* Yang Perlu Dikerjakan:
a – Jawab pertanyaan berikut berdasarkan artikel tentang uji klinis vaksin Sinovac:
(i) Di berapa lokasi penyuntikan perdana vaksin dilakukan?
(ii) Berapa lama target Jokowi untuk menyelesaikan uji klinis tahap tiga?
(iii) Lembaga apa yang harus memberi izin edar agar vaksin bisa dijual di dalam negeri?
b – Tuliskan ulang tanpa perubahan bagian artikel tentang uji klinis vaksin Sinovac, dari "Koordinator Uji Klinis" sampai "Puskesmas di Bandung.".

* Kutipan Sumber:
========================================================================
Koordinator Uji Klinis Vaksin COVID-19 Sinovac: Mungkin Baru Bisa Diproduksi Februari 2021

Di dalam negeri, vaksin COVID-19 harus mendapat izin edar dari Badan Pengawas Obat dan Makanan (BPOM) untuk bisa dijual.

oleh Windi WicaksonoDyah Puspita Wisnuwardani diperbarui 11 Agu 2020, 19:58 WIB
Sampel vaksin COVID-19 nonaktif di Sinovac Biotech Ltd. Beijing, China. (Xinhua/Zhang Yuwei)

Liputan6.com, Jakarta Uji klinis tahap tiga vaksin COVID-19 Sinovac di Bandung mulai dilaksanakan hari ini, Selasa, 11 Agustus 2020. Sejumlah relawan menjalani proses penyuntikan perdana vaksin COVID-19 di enam lokasi yakni di Gedung Rumah Sakit Pendidikan Universitas Padjadjaran, Balai Kesehatan Unpad, dan empat Puskesmas di Bandung.

Proses penyuntikan vaksin sebagai bagian dari uji klinis tahap tiga itu disaksikan langsung oleh Presiden Joko Widodo (Jokowi) dengan didampingi Menteri Kesehatan Terawan Agus Putranto, Menteri BUMN Erick Thohir, Kepala BPOM Penny K Lukito, serta pihak terkait lainnya.

Jokowi menargetkan uji klinis fase tiga atas kandidat vaksin COVID-19 atas kerja sama PT Bio Farma dengan perusahaan vaksin asal Cina, Sinovac itu bisa selesai dalam waktu enam bulan. Bila kandidat vaksin ini lolos uji klinis tanpa efek samping, diharapkan bisa segera diproduksi massal oleh Bio Farma.

"Kita harapkan nanti di bulan, Insyaallah, di bulan Januari kita sudah bisa memproduksi dan sekaligus juga kalau produksinya sudah siap langsung diberikan vaksinasinya kepada seluruh masyarakat di Tanah Air," jelas Jokowi.
========================================================================
* Data yang Diberikan:

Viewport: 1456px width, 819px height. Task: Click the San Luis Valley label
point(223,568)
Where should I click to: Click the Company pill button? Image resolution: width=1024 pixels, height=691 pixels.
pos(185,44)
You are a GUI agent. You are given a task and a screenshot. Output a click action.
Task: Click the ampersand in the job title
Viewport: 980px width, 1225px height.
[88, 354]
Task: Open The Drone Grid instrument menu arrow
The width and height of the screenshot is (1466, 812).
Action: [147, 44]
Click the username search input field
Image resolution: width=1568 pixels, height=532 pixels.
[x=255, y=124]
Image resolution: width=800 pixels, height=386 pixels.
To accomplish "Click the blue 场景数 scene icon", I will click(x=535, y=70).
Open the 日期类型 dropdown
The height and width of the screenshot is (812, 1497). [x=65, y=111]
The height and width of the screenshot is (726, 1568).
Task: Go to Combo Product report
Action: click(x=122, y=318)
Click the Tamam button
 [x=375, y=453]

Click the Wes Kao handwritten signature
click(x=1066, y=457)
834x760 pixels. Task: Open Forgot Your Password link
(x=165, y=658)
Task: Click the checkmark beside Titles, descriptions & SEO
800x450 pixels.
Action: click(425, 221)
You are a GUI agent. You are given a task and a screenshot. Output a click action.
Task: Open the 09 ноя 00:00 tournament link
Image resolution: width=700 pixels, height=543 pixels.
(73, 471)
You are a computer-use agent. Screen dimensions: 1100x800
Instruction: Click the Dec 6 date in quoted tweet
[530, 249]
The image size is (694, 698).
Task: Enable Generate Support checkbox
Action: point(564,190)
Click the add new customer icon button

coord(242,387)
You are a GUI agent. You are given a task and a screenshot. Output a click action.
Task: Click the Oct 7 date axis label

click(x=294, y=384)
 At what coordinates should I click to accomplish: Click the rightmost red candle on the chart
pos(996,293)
========================================================================
* Hasil Latihan:
a –
(i) Enam lokasi.
(ii) Enam bulan.
(iii) Badan Pengawas Obat dan Makanan (BPOM).

b –
Koordinator Uji Klinis Vaksin COVID-19 Sinovac: Mungkin Baru Bisa Diproduksi Februari 2021

Di dalam negeri, vaksin COVID-19 harus mendapat izin edar dari Badan Pengawas Obat dan Makanan (BPOM) untuk bisa dijual.

oleh Windi WicaksonoDyah Puspita Wisnuwardani diperbarui 11 Agu 2020, 19:58 WIB
Sampel vaksin COVID-19 nonaktif di Sinovac Biotech Ltd. Beijing, China. (Xinhua/Zhang Yuwei)

Liputan6.com, Jakarta Uji klinis tahap tiga vaksin COVID-19 Sinovac di Bandung mulai dilaksanakan hari ini, Selasa, 11 Agustus 2020. Sejumlah relawan menjalani proses penyuntikan perdana vaksin COVID-19 di enam lokasi yakni di Gedung Rumah Sakit Pendidikan Universitas Padjadjaran, Balai Kesehatan Unpad, dan empat Puskesmas di Bandung.